According to Nielsen Media Research, the episode was seen by an estimated 2.08 million household viewers and gained a 0.8/2 ratings share among adults aged 18–49. The episode received positive reviews from critics, with critics praising the performances (particularly Olyphant, Goggins and Root) as well as character development.

==Plot==
Raylan (Timothy Olyphant) finds Boyd (Walton Goggins) in the woods, having formed a church to help drug addicts and other spiritually reformed criminals, threatening them to quit their habits. Raylan uses the moment to expose Boyd's crimes as well as offering a reward to anyone who can help putting him back in jail and then leaves.

An ambulance arrives at a house, where Judge Mike "The Hammer" Reardon (Stephen Root) was bitten by a snake. Raylan is assigned to protect him despite being embarrassed by Reardon's eccentric behavior. While escorting him, Reardon is poisoned with carbon monoxide through the car's exhaust system. Raylan is also trying to locate Pastor Israel Fandi (Doug E. Doug), who has changed his name and occupation. Ambulances arrive in time to save Reardon. Meanwhile, Johnny (David Meunier) visits Boyd in the woods after Boyd threatened a nearby meth lab. He tells Boyd that Bo is angry at the threat but Boyd does not give it importance. That night, Boyd and his followers take the meth dealers out of their RV and burn it. However, the dealers reveal that a person was inside the RV.

Raylan visits Fandi, who refuses to testify against Boyd. While at a bar with Reardon, Raylan notices a man (Sean Bridgers) watching them and confronts the man. Raylan later finds that the man is Virgil Corum, a convict charged with illegal possessions and whose background fits all of Reardon's recent events. Virgil eventually catches Reardon in the parking lot of a club, intending to kill him. Raylan arrives in time and tries to calm him down. However, Reardon pulls out a gun and shoots Virgil, wounding him. Virgil reveals planning to kill Reardon as a way to give his ex-wife and kid money.

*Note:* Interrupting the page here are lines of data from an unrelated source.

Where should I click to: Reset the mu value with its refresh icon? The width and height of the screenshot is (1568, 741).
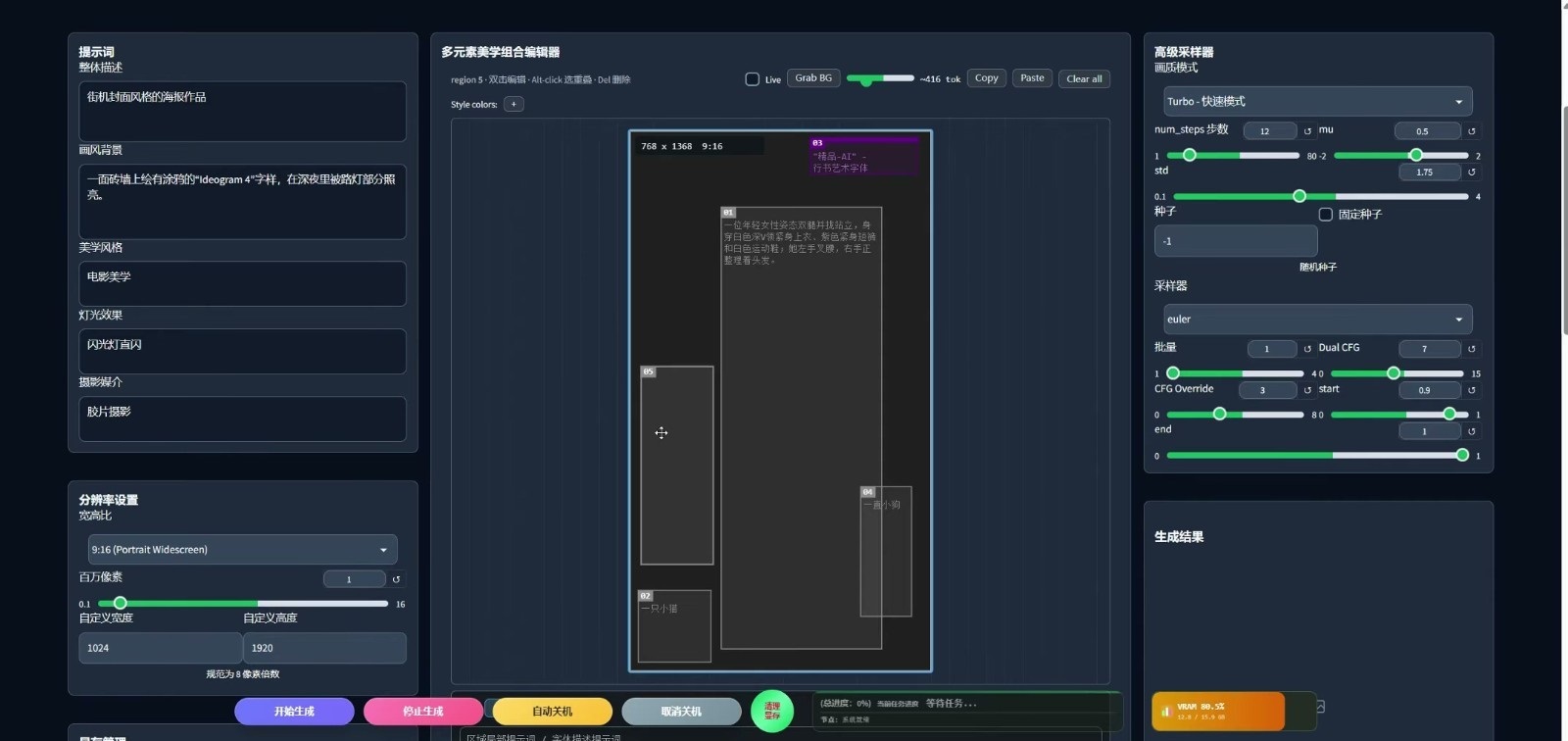[1471, 131]
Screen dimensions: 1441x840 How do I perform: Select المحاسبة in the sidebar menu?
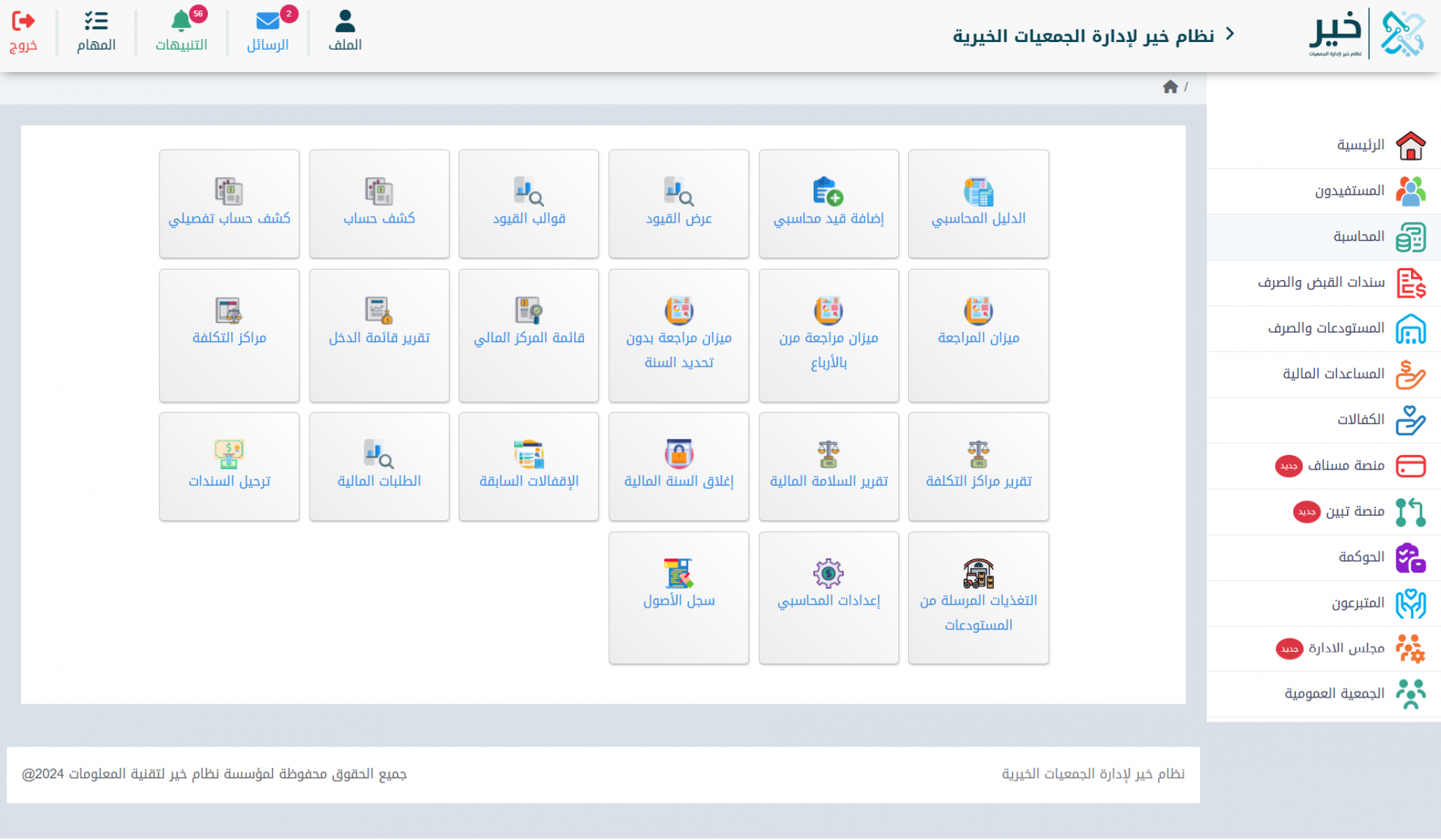[1358, 237]
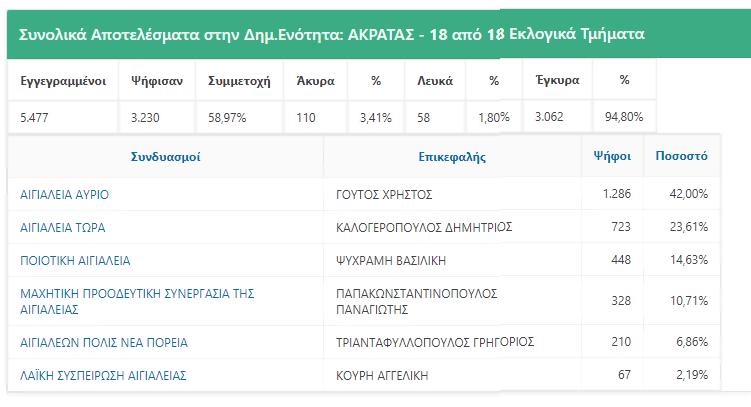
Task: Open ΜΑΧΗΤΙΚΗ ΠΡΟΟΔΕΥΤΙΚΗ ΣΥΝΕΡΓΑΣΙΑ ΤΗΣ ΑΙΓΙΑΛΕΙΑΣ link
Action: click(137, 294)
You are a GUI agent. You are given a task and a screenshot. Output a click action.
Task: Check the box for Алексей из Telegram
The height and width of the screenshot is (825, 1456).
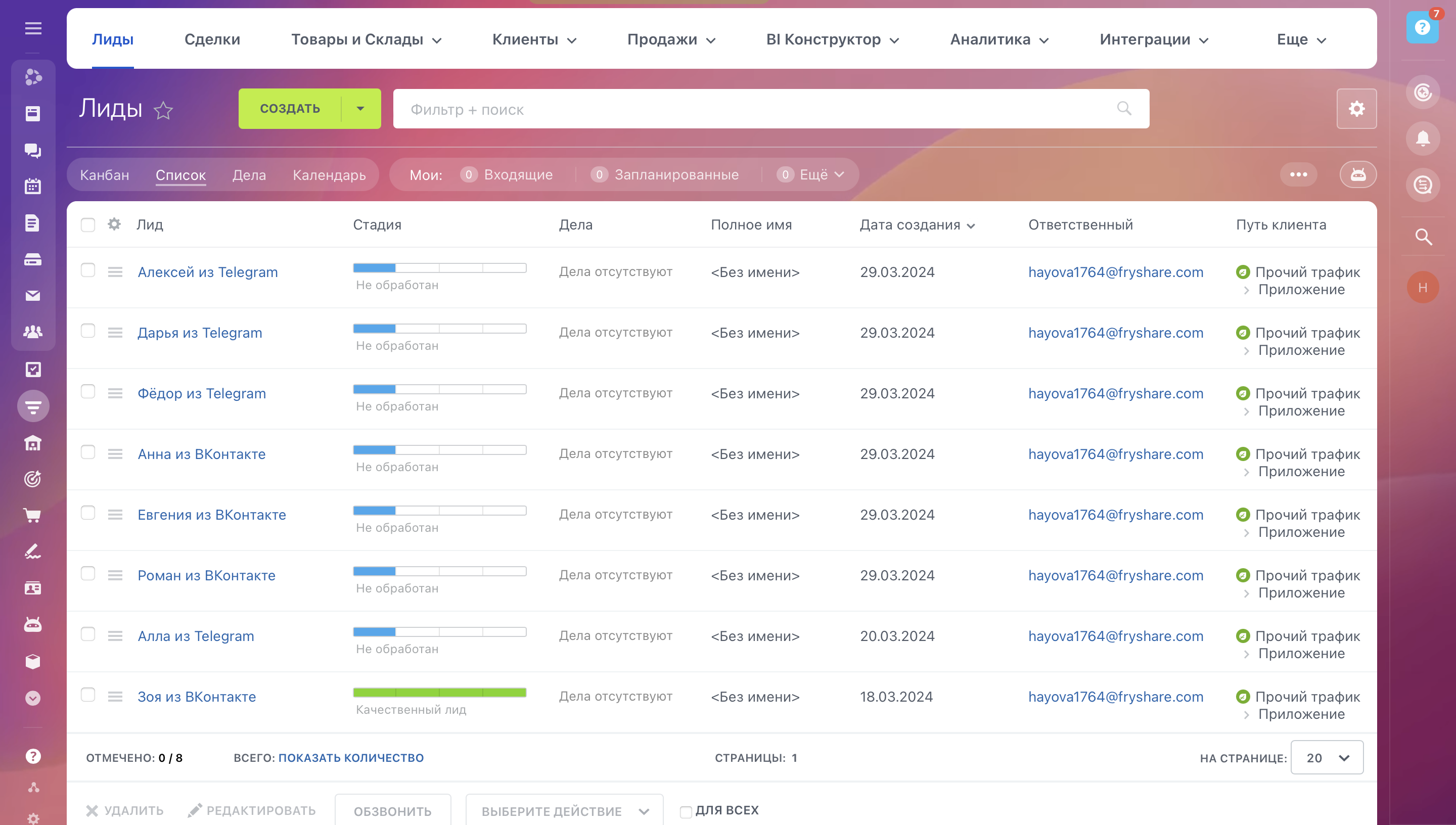(x=88, y=270)
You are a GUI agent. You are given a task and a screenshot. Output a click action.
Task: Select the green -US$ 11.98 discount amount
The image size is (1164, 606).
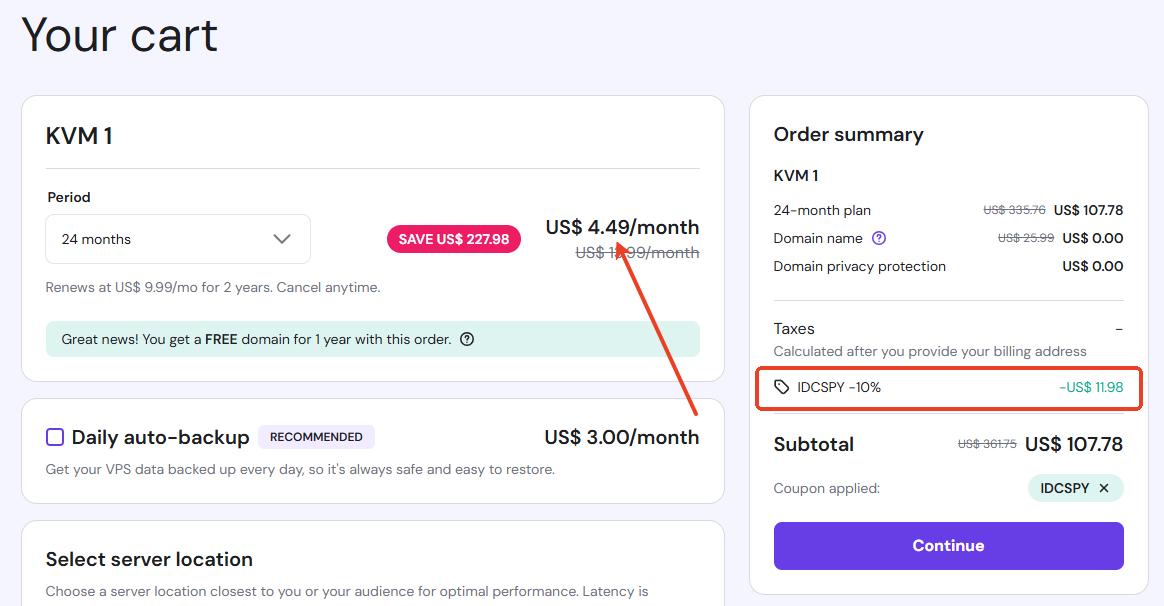tap(1091, 387)
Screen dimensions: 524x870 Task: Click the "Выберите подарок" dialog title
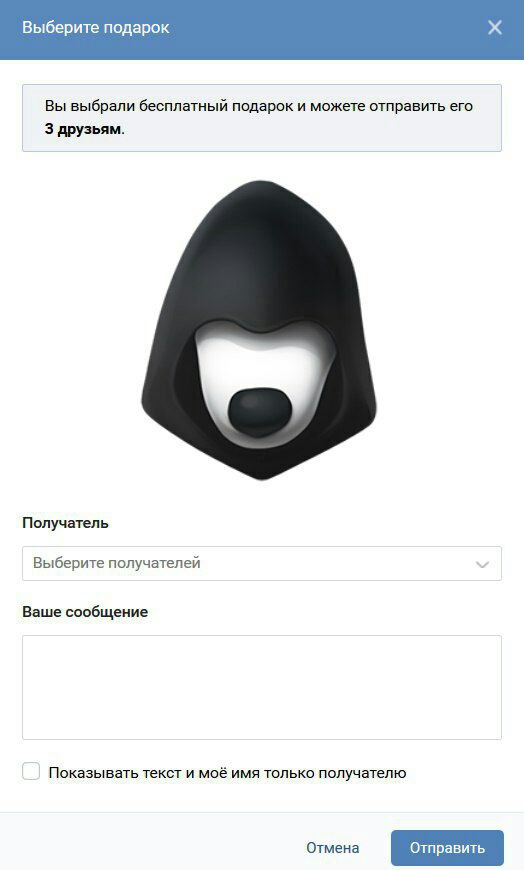coord(95,27)

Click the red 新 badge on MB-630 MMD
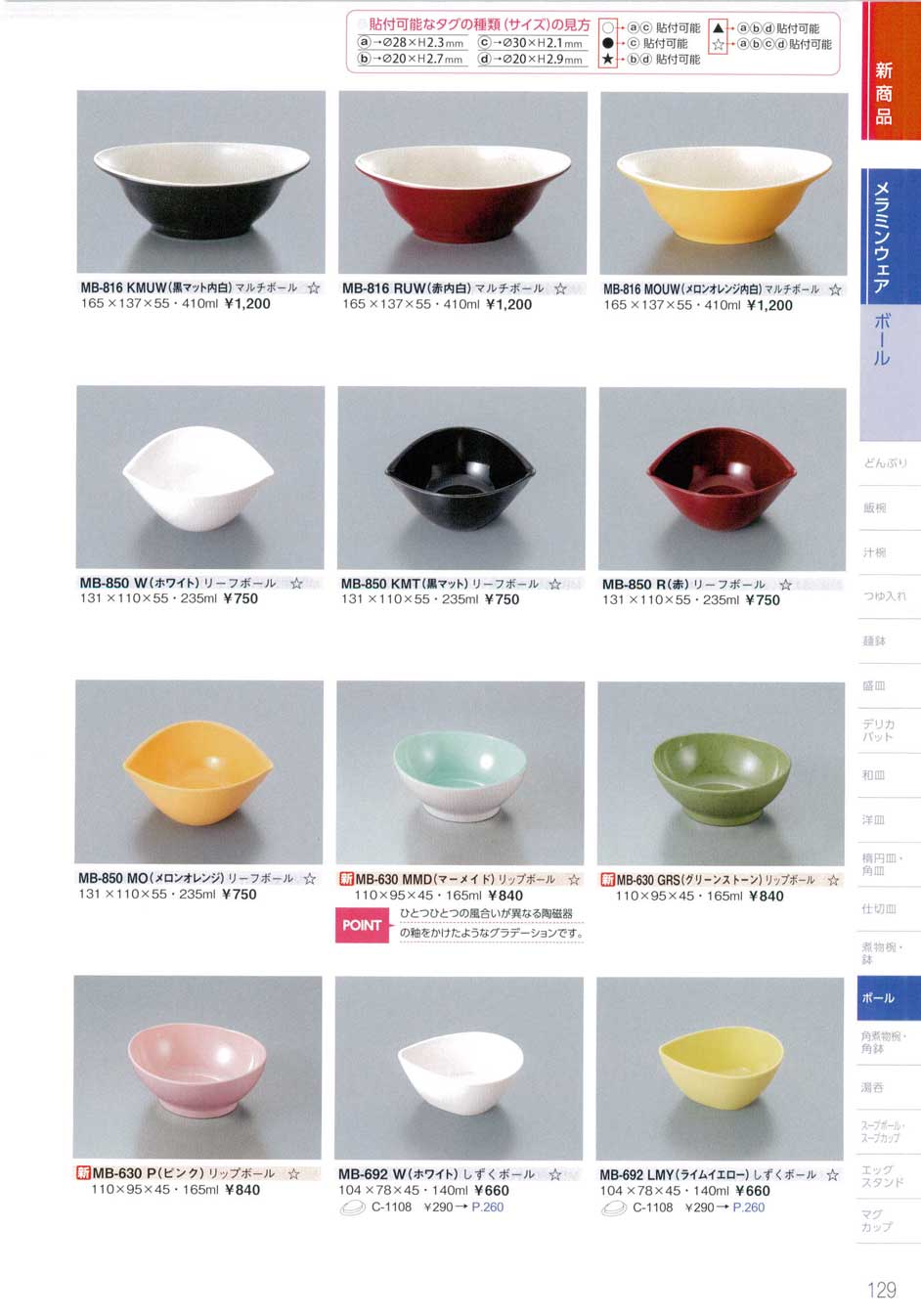coord(346,879)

Not wanting to let the relationship cause destruction, Raylan breaks up with Ava (Joelle Carter) and Reardon makes a deal with a judge to reduce her probation. Raylan later talks with Mullen (Nick Searcy), who reveals the meth lab explosion and that the man killed in the RV was an informant. Despite both suspecting Boyd, they can't prove his involvement. Raylan visits Fandi again and threatens him to testify in exchange for not exposing his illegal marijuana operation. Fandi agrees to testify but reveals he does not know what Boyd looks like, shocking Raylan. Now unwilling to force him to testify, Raylan leaves.

==Reception==
===Viewers===
In its original American broadcast, "The Hammer" was seen by an estimated 2.08 million household viewers and gained a 0.8/2 ratings share among adults aged 18–49, according to Nielsen Media Research. This means that 0.8 percent of all households with televisions watched the episode, while 2 percent of all households watching television at that time watched it. This was a slight decrease in viewership from the previous episode, which was watched by 2.09 million viewers with a 0.8/2 in the 18-49 demographics.

===Critical reviews===
"The Hammer" received positive reviews from critics. Seth Amitin of IGN gave the episode a "great" 8 out of 10 rating and wrote, "In the long run, it may be better for the show to ditch the serialized parts and take the Law & Order approach. Stick to developing the characters on the law side and give us some glimpses into the bad guys. Justified is loaded with enough content to do this and well-written enough to still be a very good or even great show without giving so many minutes to each murderer in each episode. I still believe, however, that if a show can make this work, it's this show. I'll probably wait until the season finale before bringing this up again, but it's already got a second season and I think we all want to see Justified reach its full potential."

Alan Sepinwall of HitFix wrote, "Either way, we're heading for what should be an epic showdown between these two. The only question is whether either of them will have the heart to pull the trigger when that time comes."

Scott Tobias of The A.V. Club gave the episode an "A" grade and wrote, "Overall, the show has been settling into a nice balance of episodic A-stories and serialized movement, with the latter occasionally taking over. Casual viewers and fans should both leave pretty satisfied."

Luke Dwyer of TV Fanatic gave the episode a 3 star rating out of 5 and wrote, "Redemption was the main theme of 'The Hammer'. Everyone wants it, but how do you get it? For Boyd, he's attempting to remake his image as a criminal into a man who follows the word of the Lord and does well by his God."